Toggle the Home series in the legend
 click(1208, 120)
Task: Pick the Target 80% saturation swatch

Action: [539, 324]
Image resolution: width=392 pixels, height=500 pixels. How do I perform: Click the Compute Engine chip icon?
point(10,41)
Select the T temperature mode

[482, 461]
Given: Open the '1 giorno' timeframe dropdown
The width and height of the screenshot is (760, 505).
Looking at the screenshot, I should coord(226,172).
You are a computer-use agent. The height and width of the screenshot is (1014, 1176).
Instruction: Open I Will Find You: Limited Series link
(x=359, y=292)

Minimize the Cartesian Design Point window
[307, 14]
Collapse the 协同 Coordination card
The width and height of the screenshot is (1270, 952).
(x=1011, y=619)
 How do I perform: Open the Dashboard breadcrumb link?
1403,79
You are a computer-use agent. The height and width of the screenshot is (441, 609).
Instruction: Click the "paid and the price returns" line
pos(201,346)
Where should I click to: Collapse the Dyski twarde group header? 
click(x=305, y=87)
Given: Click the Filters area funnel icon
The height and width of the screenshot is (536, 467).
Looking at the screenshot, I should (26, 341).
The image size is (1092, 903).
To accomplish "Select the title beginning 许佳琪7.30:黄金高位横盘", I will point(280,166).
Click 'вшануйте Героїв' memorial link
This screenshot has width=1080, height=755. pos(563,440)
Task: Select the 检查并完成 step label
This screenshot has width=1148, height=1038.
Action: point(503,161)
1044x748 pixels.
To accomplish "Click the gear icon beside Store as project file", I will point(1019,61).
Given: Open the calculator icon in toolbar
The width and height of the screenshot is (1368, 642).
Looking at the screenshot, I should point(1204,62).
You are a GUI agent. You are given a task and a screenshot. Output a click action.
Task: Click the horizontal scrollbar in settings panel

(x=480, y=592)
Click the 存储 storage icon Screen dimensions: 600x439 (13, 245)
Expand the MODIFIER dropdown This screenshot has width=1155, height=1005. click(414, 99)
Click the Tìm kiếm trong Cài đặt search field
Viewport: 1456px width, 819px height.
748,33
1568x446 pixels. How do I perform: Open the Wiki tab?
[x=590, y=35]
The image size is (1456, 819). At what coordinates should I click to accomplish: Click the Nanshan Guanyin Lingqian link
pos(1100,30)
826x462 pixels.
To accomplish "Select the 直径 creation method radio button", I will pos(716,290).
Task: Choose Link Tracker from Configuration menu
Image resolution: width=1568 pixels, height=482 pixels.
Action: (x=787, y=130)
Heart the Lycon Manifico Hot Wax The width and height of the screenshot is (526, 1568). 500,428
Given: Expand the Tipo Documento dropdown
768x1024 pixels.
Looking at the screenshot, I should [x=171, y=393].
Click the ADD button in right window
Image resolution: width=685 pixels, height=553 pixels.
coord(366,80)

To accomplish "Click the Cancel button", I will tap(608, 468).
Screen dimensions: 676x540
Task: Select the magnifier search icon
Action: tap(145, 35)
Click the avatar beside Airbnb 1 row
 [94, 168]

Action item: Set down exactly what runs from the line containing "The image size is (1456, 819)." through the last line above, both lines included.

Result of this exercise:
The image size is (1456, 819). At what coordinates should I click to accomplish: Click the Nanshan Guanyin Lingqian link
pos(1100,30)
826x462 pixels.
To accomplish "Select the 直径 creation method radio button", I will pos(716,290).
Task: Choose Link Tracker from Configuration menu
Image resolution: width=1568 pixels, height=482 pixels.
Action: (x=787, y=130)
Heart the Lycon Manifico Hot Wax The width and height of the screenshot is (526, 1568). 500,428
Given: Expand the Tipo Documento dropdown
768x1024 pixels.
Looking at the screenshot, I should [x=171, y=393].
Click the ADD button in right window
Image resolution: width=685 pixels, height=553 pixels.
coord(366,80)

To accomplish "Click the Cancel button", I will tap(608, 468).
Screen dimensions: 676x540
Task: Select the magnifier search icon
Action: tap(145, 35)
Click the avatar beside Airbnb 1 row
 [94, 168]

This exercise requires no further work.